Vulnerability Discovery Procedure
Security is our top priority and at the core of our values. We value the input of the security researchers community to help us maintain a high standard for the security and privacy of our products, systems and users.
This procedure sets out our definition of finding and reporting process of security and privacy vulnerabilities, as well as what you can expect from WEKA in return for your effort, skill, and time.
- Play by the rules. This includes following this procedure and the guideline below;
- Report any vulnerability you’ve discovered as soon as you can
- Avoid violating the privacy of our users, interrupting our systems, destroying data
- Handle any discovered vulnerabilities with confidentiality
- Perform testing only on in-scope systems, and respect systems, activities and processes which are out-of-scope
- If a vulnerability provides unintended access to data: Limit the amount of data you access to the minimum required for effectively demonstrating a Proof of Concept (POC);
- Cease testing and submit a report immediately if you encounter any sensitive user data during testing, such as Personally Identifiable Information (PII), Personal Healthcare Information (PHI), credit card data, or any other personal information or any commercial sensitive information
- You should only use accounts you own or account with explicit permission from the account holder
- Do not engage in extortion.
- Act in good faith to avoid privacy violations, degradation of our services, disruption to production systems, and destruction or manipulation of data during security testing (including denial of service)
- Once you’ve established that a vulnerability exists, or encountered any of the sensitive data outlined above, you must stop your test and notify us immediately.
- Perform vulnerability research only within the scope set out below
- Be clear and concise, a short proof-of-concept link is invaluable
- Keep information about any vulnerabilities you’ve discovered confidential between us until we have had 60 days to resolve the issue or inform you on the vulnerability status.
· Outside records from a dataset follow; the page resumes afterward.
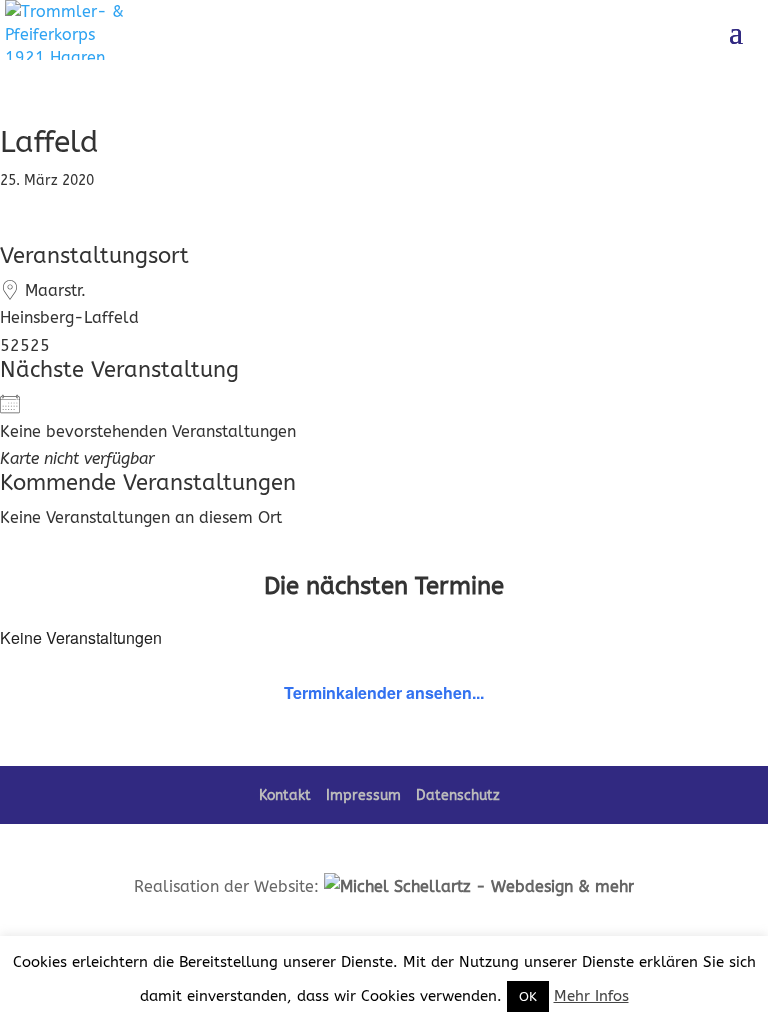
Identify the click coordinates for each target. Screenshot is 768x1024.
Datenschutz (458, 795)
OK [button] (528, 996)
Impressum (363, 795)
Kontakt (285, 795)
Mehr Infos (591, 996)
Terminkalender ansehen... (384, 692)
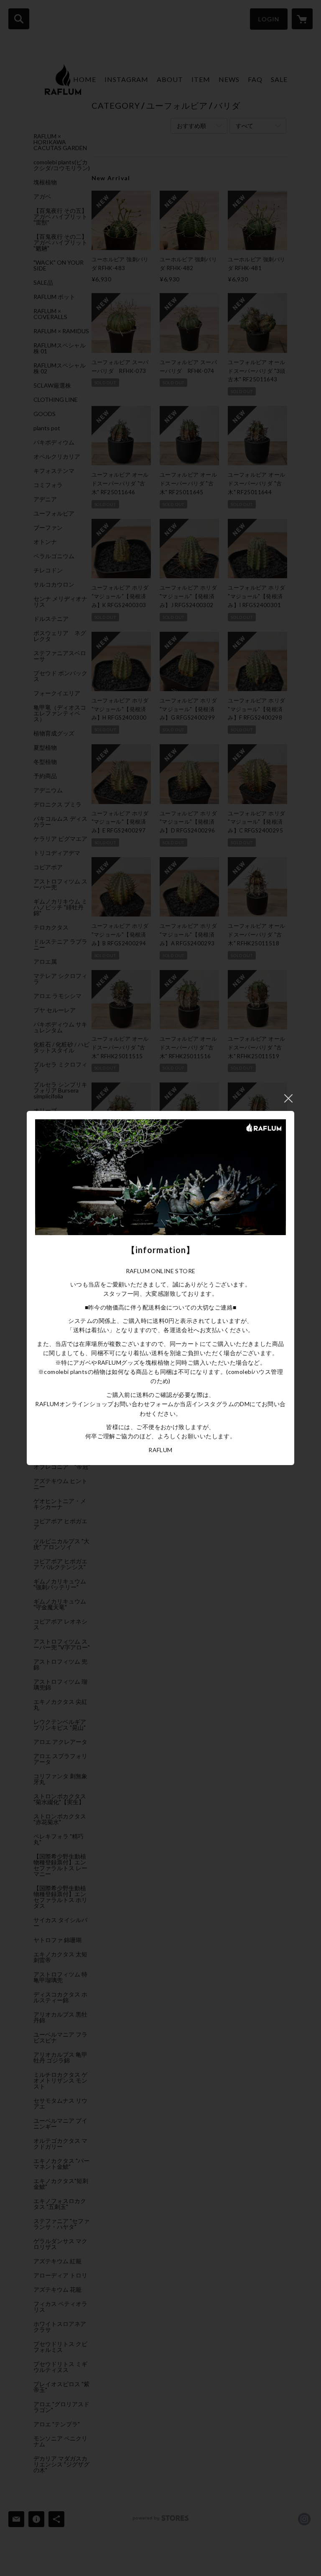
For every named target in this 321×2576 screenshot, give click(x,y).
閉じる (288, 1098)
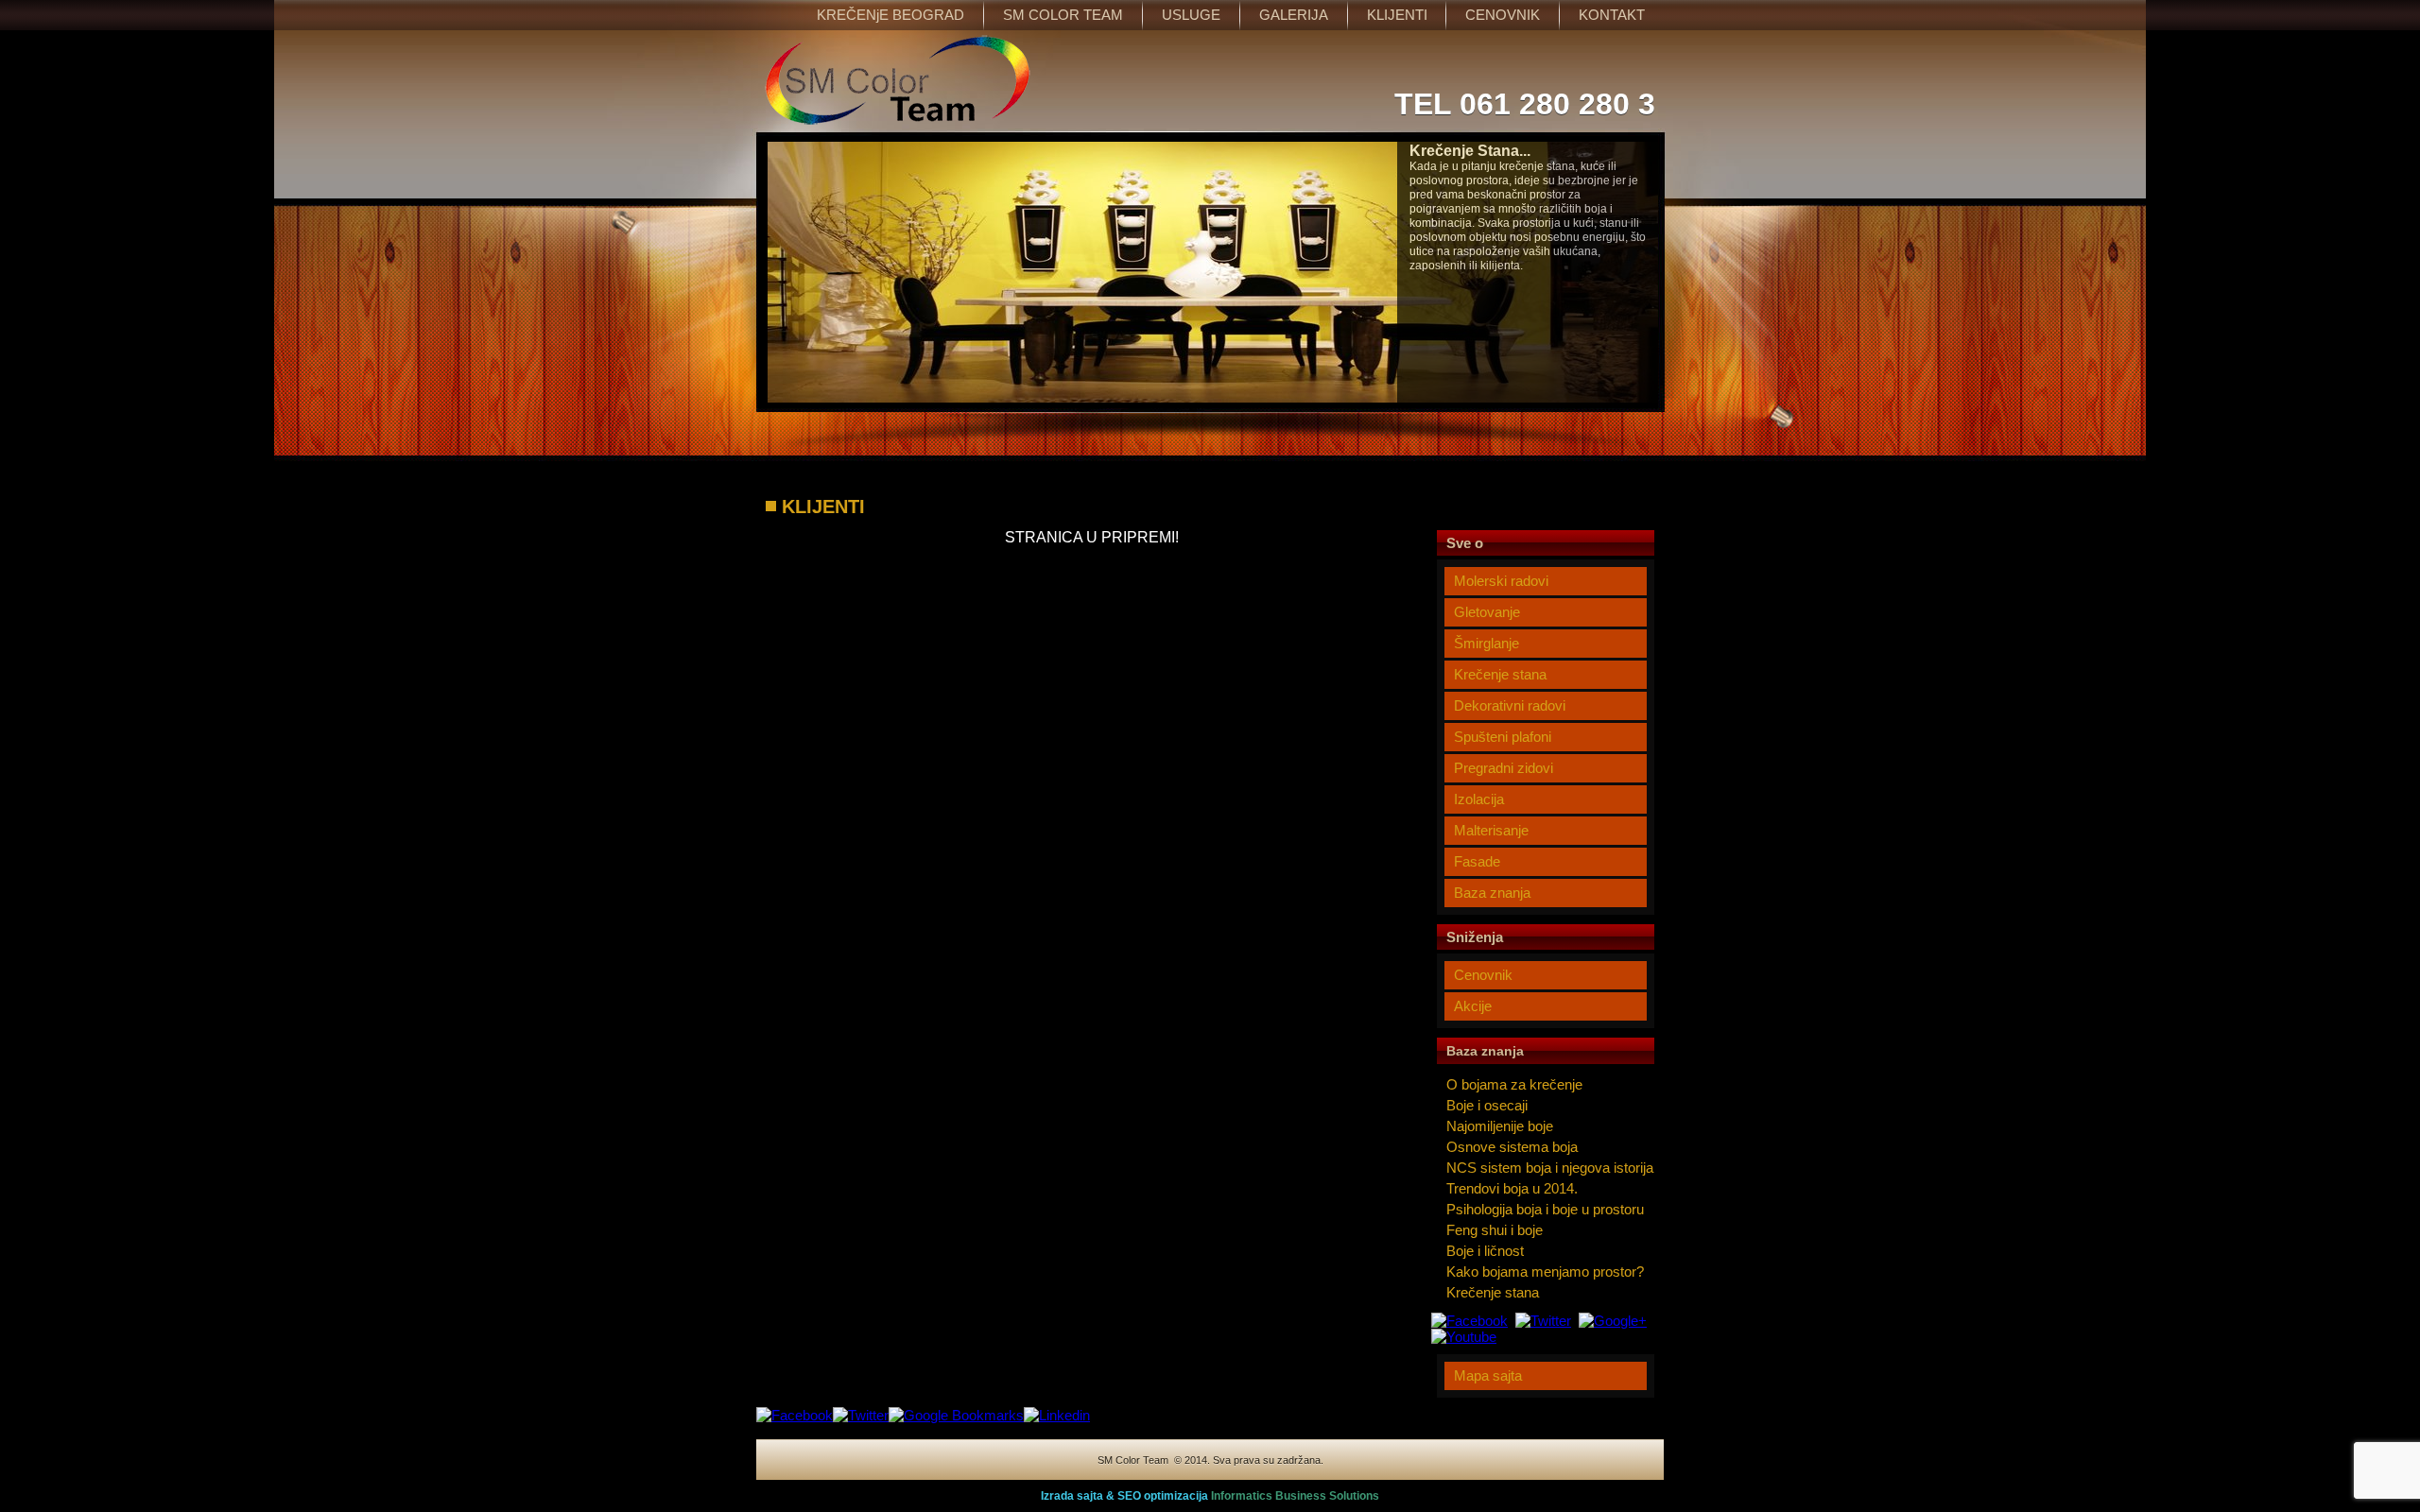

- Not pursue or support any legal action related to your research;
- Work with you to understand and resolve the issue quickly (including an initial confirmation of your report within three business days of the vulnerability submission);
- Work with you to understand and validate your report, including a timely initial response for your submission;
- Work to remediate discovered vulnerabilities in a timely manner;
- Recognize your contribution and effort to improve our security and privacy. If you are the first to report a unique vulnerability, and your report triggers a code or configuration change.
How to report a security vulnerability?
If you believe you’ve found a security or privacy vulnerability at one of our products or platforms please click on the report a vulnerability button at the bottom of the page.
Key screenshots and an MP4 file proving the ability to attack must be provided.
- Cross-Site Scripting (XSS)
- Cross-Site Request Forgery (CSRF)
- Authentication or Authorization Flaws
- Server-Side Request Forgery (SSRF)
- Server-Side Template Injection (SSTI)
- SQL injection (SQLI)
- XML External Entity Attack (XXE)
- Remote Code Execution (RCE)
- Access Control Issues (Insecure Direct Object Reference issues, etc.)
- Known vulns in unpatched software (usually third party)
- Local File Disclosure (LFD)
- Local or Remote File Inclusions
While this list represents our primary focus for security research, we are interested in reports for all of our software and dependencies especially if it impacts sensitive user data.
This can include any open source libraries, software, or third-party components.
Out of Scope
- Network denial of service (DoS or DDoS) tests.
- Information leakage that cannot be used to make a direct attack, like server IP, server version, path, error message, internal IP, etc.
- PII – do not collect any personally identifiable information – including credit card information, addresses and phone numbers from other customers.
- Reports from automated tools or scans.
- Attacks against the company infrastructure
- Social engineering and physical attacks (e.g. office access, open doors, tailgating), social engineering (e.g. phishing, vishing), or any other non-technical vulnerability testing.
- 0-day vulnerabilities less than 90 days from patch release are ineligible for bounty.
- Violations of licence or other restrictions applicable to any vendor’s product.
- “Self” XSS
- Session fixation
- Content Spoofing
- Missing cookie flags
- SSL/TLS best practices
- Mixed content warnings
- Clickjacking/UI redressing
- Flash-based vulnerabilities
- Local denial of service of Mobile APP
- Reflected file download attacks (RFD)
- Findings derived primarily from social engineering (e.g. phishing, vishing)
- Credit card holder data
- Confidential information from third-parties
- SMS/Email flooding for some of our business
- CSRF/XSS with long or unpredictable parameter
- Login/logout/unauthenticated/low-impact CSRF
- Unverified Results of automated tools or scanners
- No SPF/DMARC in non-email domains/subdomains
- Attacks requiring MITM or physical access to a user’s device
- Issues related to networking protocols or industry standards
- Error information disclosure that cannot be used to make a direct attack
- Missing security-related HTTP headers which do not lead directly to a vulnerability
- Feedback, comment, message, etc. flooding
- UI and UX bugs and spelling mistakes
If you comply with this procedure during your security research and do not compromise the security of our systems, or the safety or privacy of our users, we will work with you to understand and resolve the issue quickly, and will not initiate or recommend legal action related to your research.